Кондуктор в новом, с иголочки, мундире и любезен, как… впрочем, в Америке нет материала для подобных сравнений, хоть любезность и недорого стоит. Невежливость — наша национальная черта, причем не прирожденная, а благоприобретенная. Интересно было бы выяснить, от кого и каким путем она нам досталась.
Помещение банка в Гамбурге раньше, видимо, служило конюшней. Если бы наши банкиры были такими же скромными, быть может, и банки реже бы лопались.
Джон Хэй в дилижансе весь день пытался разговориться с соседом по-немецки. Наконец тот в отчаянии сказал: «Будь она проклята, эта тарабарщина!» Хэй бросился ему на шею: «Боже мой, вы говорите по-английски!»
Некоторые немецкие слова настолько длинны, что их можно наблюдать в перспективе. Когда смотришь вдоль такого слова, оно сужается к концу, как рельсы железнодорожного пути.
Объяснял на чистейшем немецком языке двум немцам, как пройти в Вольфсбруннен. Один из них всплеснул руками и сказал: «Gott im Himmel!»[33]

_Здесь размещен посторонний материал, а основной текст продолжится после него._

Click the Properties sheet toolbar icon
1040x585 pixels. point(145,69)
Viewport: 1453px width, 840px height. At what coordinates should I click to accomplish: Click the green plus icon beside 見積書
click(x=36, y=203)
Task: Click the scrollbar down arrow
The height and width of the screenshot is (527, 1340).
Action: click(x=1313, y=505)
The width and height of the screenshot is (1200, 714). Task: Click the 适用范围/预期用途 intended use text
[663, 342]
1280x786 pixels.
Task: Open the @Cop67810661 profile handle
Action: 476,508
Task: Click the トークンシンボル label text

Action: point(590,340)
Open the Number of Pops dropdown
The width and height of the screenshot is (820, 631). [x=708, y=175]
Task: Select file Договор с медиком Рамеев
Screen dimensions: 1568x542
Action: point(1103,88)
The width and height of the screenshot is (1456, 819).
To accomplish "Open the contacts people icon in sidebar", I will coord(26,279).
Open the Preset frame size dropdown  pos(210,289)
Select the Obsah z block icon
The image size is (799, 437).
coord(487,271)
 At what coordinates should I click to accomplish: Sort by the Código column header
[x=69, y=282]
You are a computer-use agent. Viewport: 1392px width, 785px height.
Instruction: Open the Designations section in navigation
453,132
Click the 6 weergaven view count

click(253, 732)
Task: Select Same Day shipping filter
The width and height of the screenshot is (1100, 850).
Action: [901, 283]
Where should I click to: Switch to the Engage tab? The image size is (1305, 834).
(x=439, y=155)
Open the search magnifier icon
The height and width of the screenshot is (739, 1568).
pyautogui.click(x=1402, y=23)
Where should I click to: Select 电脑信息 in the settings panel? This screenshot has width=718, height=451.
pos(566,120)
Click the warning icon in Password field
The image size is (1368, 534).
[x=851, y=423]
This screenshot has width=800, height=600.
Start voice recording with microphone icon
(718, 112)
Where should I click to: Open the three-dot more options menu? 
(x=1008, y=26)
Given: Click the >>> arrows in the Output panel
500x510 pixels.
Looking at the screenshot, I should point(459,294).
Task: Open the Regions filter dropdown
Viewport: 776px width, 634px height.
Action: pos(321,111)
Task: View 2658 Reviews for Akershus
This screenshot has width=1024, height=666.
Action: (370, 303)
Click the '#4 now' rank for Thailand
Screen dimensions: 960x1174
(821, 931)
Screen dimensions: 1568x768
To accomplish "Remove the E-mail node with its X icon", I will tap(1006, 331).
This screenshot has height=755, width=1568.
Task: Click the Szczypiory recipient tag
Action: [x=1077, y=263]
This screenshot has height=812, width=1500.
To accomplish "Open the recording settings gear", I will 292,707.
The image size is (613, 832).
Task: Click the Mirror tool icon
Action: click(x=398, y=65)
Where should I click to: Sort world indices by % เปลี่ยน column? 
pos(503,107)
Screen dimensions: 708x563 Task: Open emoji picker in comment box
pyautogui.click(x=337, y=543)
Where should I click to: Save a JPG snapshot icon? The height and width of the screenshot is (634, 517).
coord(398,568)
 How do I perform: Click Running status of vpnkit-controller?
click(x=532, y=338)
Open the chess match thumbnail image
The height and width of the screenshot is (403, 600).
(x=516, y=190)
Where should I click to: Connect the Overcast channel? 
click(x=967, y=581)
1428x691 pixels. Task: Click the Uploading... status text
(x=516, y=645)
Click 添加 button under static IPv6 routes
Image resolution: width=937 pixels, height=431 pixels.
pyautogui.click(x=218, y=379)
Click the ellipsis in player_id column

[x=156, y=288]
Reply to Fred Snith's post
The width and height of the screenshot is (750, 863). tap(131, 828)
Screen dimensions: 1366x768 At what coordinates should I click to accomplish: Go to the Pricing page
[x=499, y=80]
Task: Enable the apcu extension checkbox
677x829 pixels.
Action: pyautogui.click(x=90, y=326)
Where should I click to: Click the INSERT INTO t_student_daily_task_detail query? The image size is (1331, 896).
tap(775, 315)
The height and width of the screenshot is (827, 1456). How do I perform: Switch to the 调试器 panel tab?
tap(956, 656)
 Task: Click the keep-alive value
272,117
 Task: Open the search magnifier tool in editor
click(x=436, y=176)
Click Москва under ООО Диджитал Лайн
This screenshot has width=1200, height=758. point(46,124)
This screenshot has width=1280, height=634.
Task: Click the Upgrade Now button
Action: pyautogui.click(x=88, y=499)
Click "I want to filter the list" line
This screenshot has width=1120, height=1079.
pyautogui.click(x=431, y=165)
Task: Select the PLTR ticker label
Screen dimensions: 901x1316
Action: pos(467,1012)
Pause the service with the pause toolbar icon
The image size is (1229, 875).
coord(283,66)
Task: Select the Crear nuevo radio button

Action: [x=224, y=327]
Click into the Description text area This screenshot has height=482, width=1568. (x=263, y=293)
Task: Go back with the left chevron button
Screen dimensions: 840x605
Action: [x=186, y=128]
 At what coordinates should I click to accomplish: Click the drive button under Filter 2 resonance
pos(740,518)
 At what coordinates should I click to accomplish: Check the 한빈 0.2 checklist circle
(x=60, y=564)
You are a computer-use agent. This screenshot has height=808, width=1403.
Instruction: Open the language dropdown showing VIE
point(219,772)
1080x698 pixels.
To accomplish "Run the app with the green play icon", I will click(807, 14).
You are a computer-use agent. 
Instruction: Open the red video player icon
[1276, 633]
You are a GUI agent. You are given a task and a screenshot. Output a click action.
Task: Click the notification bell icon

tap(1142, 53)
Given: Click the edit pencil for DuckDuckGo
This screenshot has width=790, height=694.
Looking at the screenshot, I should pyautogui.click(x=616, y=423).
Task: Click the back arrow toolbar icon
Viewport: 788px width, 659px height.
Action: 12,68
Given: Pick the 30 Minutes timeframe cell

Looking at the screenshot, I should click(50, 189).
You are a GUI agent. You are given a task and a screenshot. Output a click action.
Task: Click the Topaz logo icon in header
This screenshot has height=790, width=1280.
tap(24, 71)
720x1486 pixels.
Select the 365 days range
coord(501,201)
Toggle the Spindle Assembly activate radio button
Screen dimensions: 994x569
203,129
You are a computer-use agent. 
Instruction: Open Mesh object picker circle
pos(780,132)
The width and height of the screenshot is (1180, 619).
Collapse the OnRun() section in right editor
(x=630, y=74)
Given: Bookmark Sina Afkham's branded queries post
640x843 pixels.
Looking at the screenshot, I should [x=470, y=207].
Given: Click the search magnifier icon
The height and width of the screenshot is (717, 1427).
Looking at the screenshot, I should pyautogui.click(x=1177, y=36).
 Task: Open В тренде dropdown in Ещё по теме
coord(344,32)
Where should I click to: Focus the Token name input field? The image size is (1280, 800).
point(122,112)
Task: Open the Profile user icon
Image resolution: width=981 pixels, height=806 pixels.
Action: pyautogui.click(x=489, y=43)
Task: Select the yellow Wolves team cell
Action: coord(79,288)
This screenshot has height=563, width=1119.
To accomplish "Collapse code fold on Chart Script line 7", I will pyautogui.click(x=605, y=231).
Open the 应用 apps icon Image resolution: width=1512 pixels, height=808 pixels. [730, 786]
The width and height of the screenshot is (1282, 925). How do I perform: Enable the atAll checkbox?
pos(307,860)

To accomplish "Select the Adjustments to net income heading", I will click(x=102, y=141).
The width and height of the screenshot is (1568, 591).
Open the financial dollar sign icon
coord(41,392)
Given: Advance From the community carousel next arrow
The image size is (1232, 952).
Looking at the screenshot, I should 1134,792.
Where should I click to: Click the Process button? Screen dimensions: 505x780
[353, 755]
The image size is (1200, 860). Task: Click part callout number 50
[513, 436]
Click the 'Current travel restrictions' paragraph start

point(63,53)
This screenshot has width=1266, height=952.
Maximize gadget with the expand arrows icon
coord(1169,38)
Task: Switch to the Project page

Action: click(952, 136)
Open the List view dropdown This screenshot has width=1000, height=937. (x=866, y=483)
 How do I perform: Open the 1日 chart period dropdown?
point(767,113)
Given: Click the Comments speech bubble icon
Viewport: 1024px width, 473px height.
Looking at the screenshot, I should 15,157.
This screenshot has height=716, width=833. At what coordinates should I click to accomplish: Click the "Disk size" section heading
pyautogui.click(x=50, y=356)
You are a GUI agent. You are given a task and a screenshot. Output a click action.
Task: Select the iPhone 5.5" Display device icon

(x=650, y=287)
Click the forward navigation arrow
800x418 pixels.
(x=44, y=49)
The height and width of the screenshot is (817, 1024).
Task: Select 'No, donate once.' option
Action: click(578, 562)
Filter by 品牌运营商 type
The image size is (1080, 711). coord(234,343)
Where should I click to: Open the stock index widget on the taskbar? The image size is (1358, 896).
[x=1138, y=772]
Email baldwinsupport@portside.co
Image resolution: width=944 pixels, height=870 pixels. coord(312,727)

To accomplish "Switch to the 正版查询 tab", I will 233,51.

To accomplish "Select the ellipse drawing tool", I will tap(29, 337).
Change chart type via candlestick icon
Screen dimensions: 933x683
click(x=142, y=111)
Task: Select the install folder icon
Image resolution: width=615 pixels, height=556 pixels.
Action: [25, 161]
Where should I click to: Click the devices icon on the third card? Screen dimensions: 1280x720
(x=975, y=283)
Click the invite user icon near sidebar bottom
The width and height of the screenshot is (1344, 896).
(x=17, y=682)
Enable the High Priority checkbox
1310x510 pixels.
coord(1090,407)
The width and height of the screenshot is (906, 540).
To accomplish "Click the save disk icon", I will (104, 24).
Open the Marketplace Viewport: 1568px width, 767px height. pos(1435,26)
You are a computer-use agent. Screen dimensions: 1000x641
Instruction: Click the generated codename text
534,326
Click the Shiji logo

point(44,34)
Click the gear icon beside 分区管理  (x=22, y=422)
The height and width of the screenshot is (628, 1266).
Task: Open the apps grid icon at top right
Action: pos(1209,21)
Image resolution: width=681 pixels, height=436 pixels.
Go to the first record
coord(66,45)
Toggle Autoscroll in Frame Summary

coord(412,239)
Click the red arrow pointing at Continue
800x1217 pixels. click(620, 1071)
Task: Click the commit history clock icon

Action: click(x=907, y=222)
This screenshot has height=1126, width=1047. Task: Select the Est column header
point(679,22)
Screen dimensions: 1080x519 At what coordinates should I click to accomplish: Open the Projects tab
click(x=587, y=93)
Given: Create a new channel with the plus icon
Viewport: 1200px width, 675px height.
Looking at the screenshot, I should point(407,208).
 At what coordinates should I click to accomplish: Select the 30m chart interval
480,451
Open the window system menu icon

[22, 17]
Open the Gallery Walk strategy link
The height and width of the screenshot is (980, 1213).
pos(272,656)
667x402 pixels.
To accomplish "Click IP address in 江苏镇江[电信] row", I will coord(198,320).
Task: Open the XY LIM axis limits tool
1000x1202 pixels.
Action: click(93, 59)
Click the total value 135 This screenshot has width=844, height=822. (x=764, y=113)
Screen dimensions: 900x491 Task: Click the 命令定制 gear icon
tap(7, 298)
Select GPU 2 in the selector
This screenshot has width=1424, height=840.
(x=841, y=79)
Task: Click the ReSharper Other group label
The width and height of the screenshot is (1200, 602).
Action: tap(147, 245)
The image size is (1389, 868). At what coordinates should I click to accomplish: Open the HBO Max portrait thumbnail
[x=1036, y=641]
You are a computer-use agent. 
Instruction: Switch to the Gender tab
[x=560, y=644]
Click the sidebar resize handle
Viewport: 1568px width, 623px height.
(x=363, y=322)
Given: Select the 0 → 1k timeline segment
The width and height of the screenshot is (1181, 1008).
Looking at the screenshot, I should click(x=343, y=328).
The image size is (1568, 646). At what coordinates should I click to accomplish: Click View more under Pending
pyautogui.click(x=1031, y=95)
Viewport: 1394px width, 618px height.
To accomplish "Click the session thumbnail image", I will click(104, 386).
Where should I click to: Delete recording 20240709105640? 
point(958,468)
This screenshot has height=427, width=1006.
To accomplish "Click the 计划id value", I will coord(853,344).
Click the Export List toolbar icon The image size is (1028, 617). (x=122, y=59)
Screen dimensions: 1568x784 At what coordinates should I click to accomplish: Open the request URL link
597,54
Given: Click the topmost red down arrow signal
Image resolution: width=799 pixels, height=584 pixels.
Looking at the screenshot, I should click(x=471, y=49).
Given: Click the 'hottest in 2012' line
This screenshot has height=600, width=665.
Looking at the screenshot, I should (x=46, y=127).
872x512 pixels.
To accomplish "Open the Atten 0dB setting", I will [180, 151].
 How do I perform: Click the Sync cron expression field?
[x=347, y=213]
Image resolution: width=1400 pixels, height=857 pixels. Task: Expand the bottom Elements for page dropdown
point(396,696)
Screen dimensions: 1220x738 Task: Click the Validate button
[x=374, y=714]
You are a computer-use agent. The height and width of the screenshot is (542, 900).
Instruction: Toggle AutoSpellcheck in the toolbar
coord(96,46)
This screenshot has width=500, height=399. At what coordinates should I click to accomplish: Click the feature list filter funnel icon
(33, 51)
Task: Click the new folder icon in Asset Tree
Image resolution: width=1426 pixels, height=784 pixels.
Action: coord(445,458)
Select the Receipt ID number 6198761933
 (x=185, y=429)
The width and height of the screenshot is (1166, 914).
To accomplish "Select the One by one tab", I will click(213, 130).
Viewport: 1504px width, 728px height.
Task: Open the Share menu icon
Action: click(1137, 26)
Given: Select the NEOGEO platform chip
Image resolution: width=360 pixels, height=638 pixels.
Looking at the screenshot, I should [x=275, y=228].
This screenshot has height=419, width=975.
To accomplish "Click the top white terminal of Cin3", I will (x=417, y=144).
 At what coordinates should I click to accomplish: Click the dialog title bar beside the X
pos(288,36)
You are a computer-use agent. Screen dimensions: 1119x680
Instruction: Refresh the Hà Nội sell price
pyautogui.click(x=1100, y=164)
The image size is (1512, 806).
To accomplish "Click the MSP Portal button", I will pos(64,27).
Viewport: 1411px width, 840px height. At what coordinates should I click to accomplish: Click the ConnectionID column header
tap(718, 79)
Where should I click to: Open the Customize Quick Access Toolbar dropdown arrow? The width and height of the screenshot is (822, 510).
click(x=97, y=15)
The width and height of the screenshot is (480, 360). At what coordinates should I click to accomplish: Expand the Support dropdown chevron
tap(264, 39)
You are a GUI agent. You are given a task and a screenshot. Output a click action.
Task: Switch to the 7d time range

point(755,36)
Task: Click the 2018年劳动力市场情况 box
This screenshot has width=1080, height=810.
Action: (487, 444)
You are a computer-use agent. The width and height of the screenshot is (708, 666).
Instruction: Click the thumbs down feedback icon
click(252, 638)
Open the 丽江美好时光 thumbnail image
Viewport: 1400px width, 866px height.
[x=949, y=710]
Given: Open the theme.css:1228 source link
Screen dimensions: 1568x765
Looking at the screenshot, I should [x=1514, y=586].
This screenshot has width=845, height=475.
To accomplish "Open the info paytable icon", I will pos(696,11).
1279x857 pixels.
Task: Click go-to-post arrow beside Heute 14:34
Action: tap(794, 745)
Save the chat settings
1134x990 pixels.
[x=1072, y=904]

Видел сон, будто все дурные иностранцы попали в немецкий рай, не понимают ни слова по-немецки и жалеют, что нельзя перебраться в ад.
Чтобы придать немецкой фразе полноту и изящество, нужно прибавить в конце: wollen haben sollen werden.
Маннгейм, 24 мая, в театре
Шел «Король Лир», начали ровно в шесть. Не понял ни слова, грохотал очень схожий гром, также отличные молнии. Дж. сказал: «Слава богу, хоть гром гремит по-английски». Потом дома добавил: «Просидел три часа, ничего не понял, кроме грома и молнии».
Если вы уроните в спальне на пол монетку, пуговицу от сюртука или запонку, они затаятся, и найти их будет совсем нелегко. Найти носовой платок, положенный под подушку, — невозможно.
Собака будет «der Hund». Возьмем теперь эту собаку в родительном падеже, и что же вы думаете, это будет все та же собака? Нет, сэр, она станет «des Hundes», возьмем ее в дательном, — и что же получится? Это уже «dem Hund»! Пропустим-ка ее в винительном. Она ни более ни менее как «den Hund». Теперь предположим, что у нашей собаки сестрица-близнец и что эту сдвоенную собаку нужно склонять во множественном числе. Что же, пока ее прогонят еще сквозь четыре падежа, она составит целую международную собачью выставку. Я не собачник, но ни за что не позволил бы себе так обращаться с собакой, будь это даже чужая собака.
То же и с кошкой. Когда ее выпускают в именительном падеже единственного числа, это — прелестная кошечка. Они гонят ее сквозь четыре падежа и шестнадцать артиклей, и когда она вылезет из винительного множественного числа, вы не признаете ее за ту же кошку. Да, сэр, если немецкий язык возьмется за кошку, — прощай, кошка! Я считаю своим долгом сообщить об этом.